Philippe Collin joue sur les saveurs et la texture des mots, croise, entrechoque aphorismes et sentences endossant le rôle d’émissaires. Le Mangin superpose, additionne, se fait exercice de comptabilité avant de fermer son kiosque par une revue de presse. Tout cela serait bien sympathique, divertissant dans un vrac ordonné, si Philippe Collin n’avait pas rehaussé le propos et insufflé du sens dans les cuisines de son Palace. Il y a le discours et ce qu’il y a derrière, qui vient, revient, accoste. Collin cingle, martèle, assène, en petites touches expressionnistes, l’essentiel surgissant au bout du micro dans l’archive implacable. Le Mangin est un prétexte, le filtre pour laisser entendre, donner à (ré)écouter ce qui circule trop vite dans la semaine, une information balayant l’autre. Les massacres en Palestine « malgré l’intervention de Pollux et Zébulon » , le come-back de Chirac au « saloon » de l’agriculture, Berlusconi, « vieux ringard populiste, guignol milanais » et son embarras sur les minettes dénudées, les milliards distribués aux actionnaires du CAC 40, l’insubmersible General Motors… De quoi être fichtrement décontenancé, éclairé aussi.

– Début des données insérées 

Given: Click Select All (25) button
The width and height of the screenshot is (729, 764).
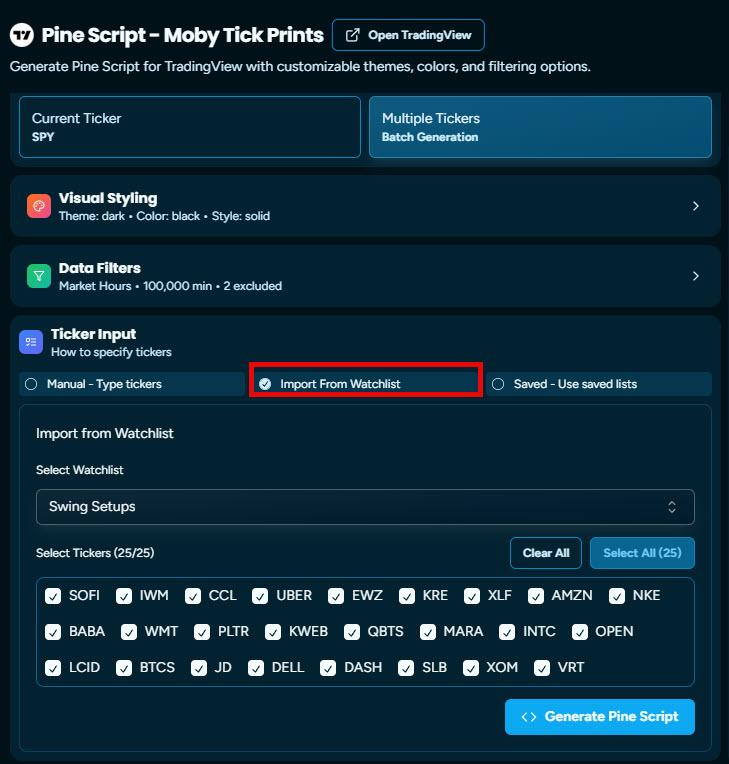Looking at the screenshot, I should 642,553.
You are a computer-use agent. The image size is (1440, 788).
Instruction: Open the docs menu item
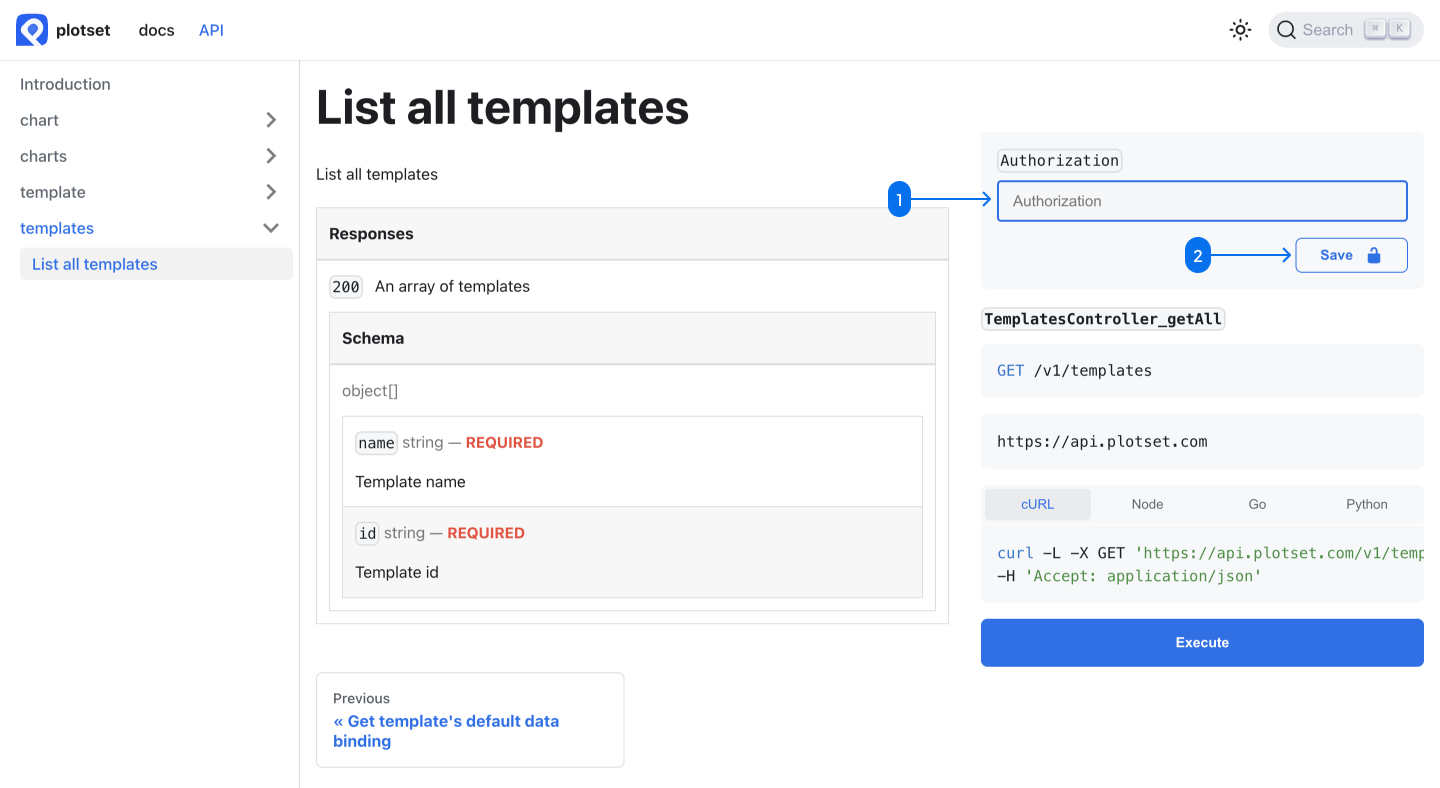(156, 29)
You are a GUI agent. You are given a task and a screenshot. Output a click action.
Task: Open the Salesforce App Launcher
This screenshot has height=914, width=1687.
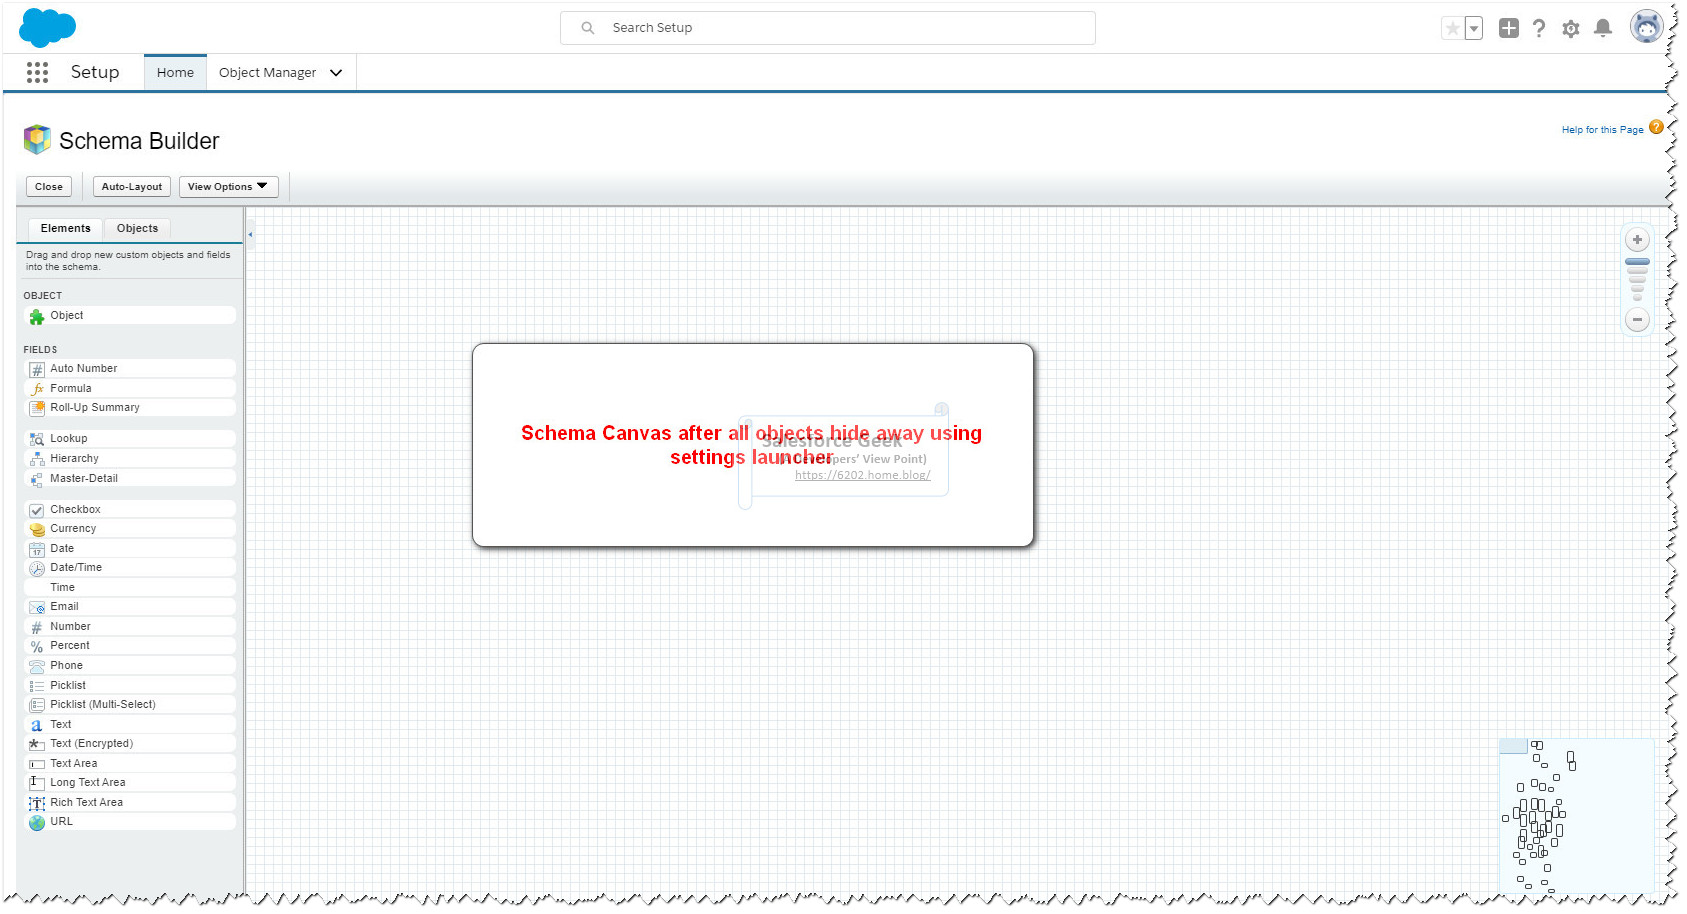(37, 72)
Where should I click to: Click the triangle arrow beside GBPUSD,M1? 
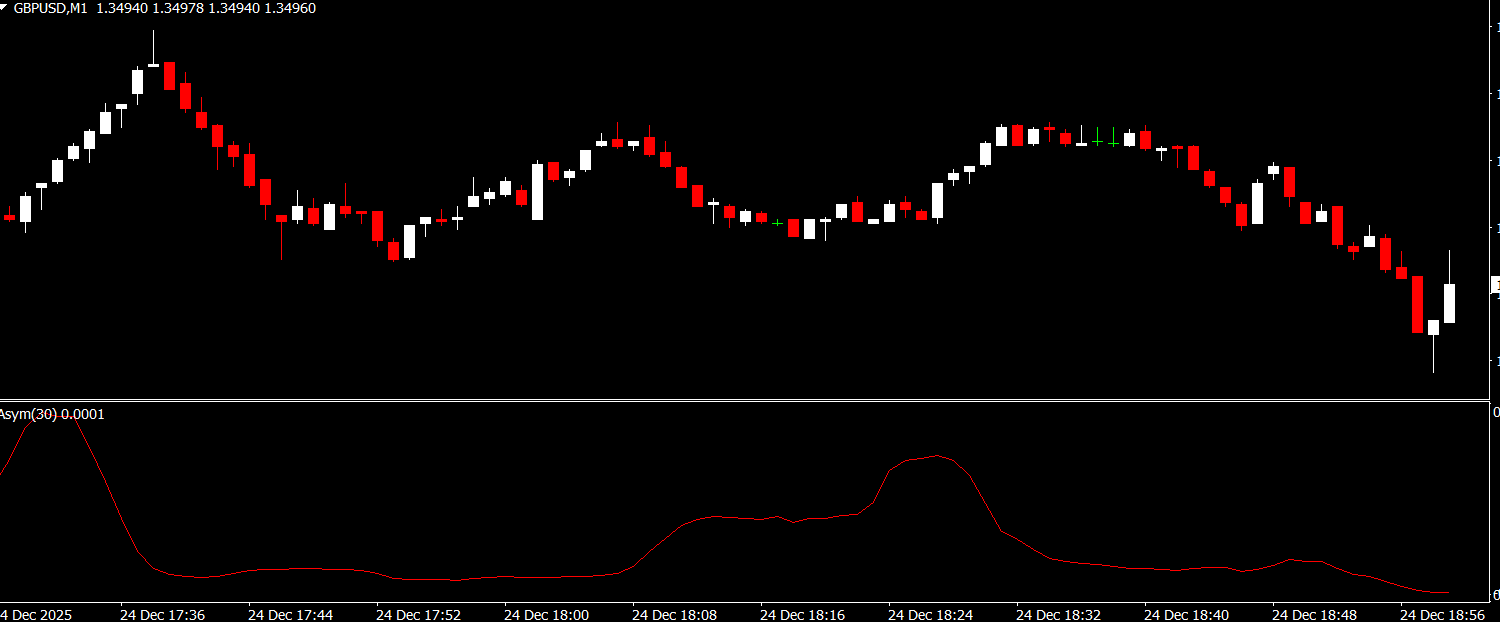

Depuis la rentrée dernière, la même équipe d’histrions cultivés, qui n’a rien d’autre à foutre que perturber les ondes, serrant la glotte des auditeurs ahuris, s’est rajoutée une ligne (de démarcation), le samedi, avec un nouveau lieu : le ministère psychique, « une cellule d’investigation gouvernementale » . Un ministère taquiné par aussi la panique, enregistré dans les conditions du direct, et conduit comme son aînée par un montage savamment dosé, au poil et ludique. Ont franchi son seuil et sont passés au laminoir Duras, Céline, Voltaire, James Bond et Kurt Cobain. Un laboratoire expérimental du « Mangin » qui s’ouvre sur la formule de Michel Foucault : « La folie, au fond, n’existe jamais à l’état de nature, elle n’existe jamais seule. Il n’y a de folie que parce qu’il y a une non-folie. » « C’est votre dernier mot ? », demande un Jean-Pierre Foucault extirpé d’un « Qui veut gagner des millions ? ». Ça donne le ton.